Protest leaders in Israel are calling for daily protests in response to police violence
In the aftermath of the attack by the Israeli police on demonstrators in front of the Prime Minister’s house, Benjamin Netanyahu, and the kidnapping of a microphone from an Israeli female protester in New York by a prominent Knesset member from the coalition, the protest leadership announced the government’s plan to overthrow the ruling system and the judiciary, expanding the scope of the demonstrations and turning them into quasi- daily, with a focus on following up ministers and coalition deputies wherever they go.
The protest leaders said that they intend to prevent government officials from appearing in front of the people with democratic masks, and to reveal their true faces as leaders of a dictatorial coup. They focused their threats on Netanyahu, and revealed that they were preparing for him a “full reception” at the conference to be held in Tel Aviv, next Sunday, for the leaders of American Jewish organizations.
Netanyahu decided to cancel his participation. A political source said that Netanyahu made this decision after the intelligence briefed him on the details of the protest plan against him.
The demonstrators had taken to the streets in tens of thousands in Tel Aviv, and in 150 other locations from the north to the south of the country. A violent clash broke out on Saturday evening, during a demonstration in front of Netanyahu’s private villa in the town of Caesarea. Its activists declared that they would not allow Netanyahu to have a relaxing weekend. The police tried to disperse them by force, and at a certain point assaulted them with violent means.
The leaders of the demonstration accused the police chief of committing extraordinary acts of violence, in order to appease Minister Itamar Ben Gvir and get him a promotion. They confirmed that there were about ten wounded, including a protester whose nose was broken. The police arrested 17 demonstrators, and the situation did not calm down until they were released in the early hours of dawn.
One of the activists said that this demonstration developed spontaneously. It began in a place where Prime Minister Netanyahu appeared in Tel Aviv, and then the demonstrators moved to the vicinity of his house in the city of Caesarea, after they learned that he had gone there. According to the demonstrators’ sources, about 300 people participated in the demonstration, during which they blocked Rothschild Street – a main street in the city. They reported that the policemen assaulted them and confiscated the loudspeakers they were using, and the demonstrators, for their part, put stickers on police cars that read: “National Security is a farce.”
In their weekly statement, protest organizers said, “Anyone who has listened to Netanyahu’s delegates, Justice Minister Yariv Levin, and Nuclear Energy Minister, David Amsalem, knows that the Israeli government is striving for dictatorship.” The only thing that can stop their plan to destroy the army, the economy and the relations between Israel and the world are the demonstrators who come out every week.
In Tel Aviv, the “peace bloc” carried out its threat, and went out in a demonstration parallel to the major protest demonstration, which was dedicated to the 56th anniversary of the June 1967 war, in which they raised slogans rejecting the Israeli occupation and settlement policy, and supporting the legitimate rights of the Palestinian people. The demonstration started from Dizengoff Square in the city center, with the participation of hundreds of different Jewish and Arab forces opposed to the occupation, and headed to Kaplan Street. Their slogans stood out in a distinctive way, and they raised the Palestinian flag alongside the Israeli flag.
On the other hand, Israeli demonstrators continue to launch demonstrations in the United States, where 7 ministers and 9 deputies from the government coalition appeared to participate in a rally in support of Israel. Israelis were up at 6 a.m. and waiting for Economy Minister Nir Barkat, Israel’s richest politician, who made his fortune in technology and is part of the largest delegation Israel has ever sent to the Israel Day parade in New York.

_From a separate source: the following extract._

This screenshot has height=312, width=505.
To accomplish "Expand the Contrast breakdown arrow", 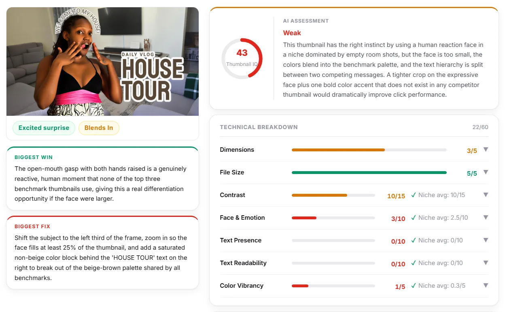I will click(486, 195).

But the most prominent is a demonstration in New York, which was held spontaneously when Representative Simha Rotman was seen strolling with his wife on a side street near his hotel. Some walked behind him, chanting against him as the deputy who would implement the government’s plan to overthrow the ruling system and the judiciary. At a certain point, he turned back and attacked one of the female demonstrators who was carrying a megaphone and shouting slogans against him, against Netanyahu, and against the plan, and snatched her megaphone from her. The young female protester filed a complaint against him with the police.
Rotman claimed that it was the demonstrators who violently dealt with him, “they stomped on my wife’s feet and shouted to God to take my soul and sand it.” The demonstrators responded that he was “a motorized person who has lost his mind, and revealed that he does not understand or respect democracy.” And they stressed that the violence of the police and political leaders necessitates the expansion of the demonstrations, “and making them more painful.”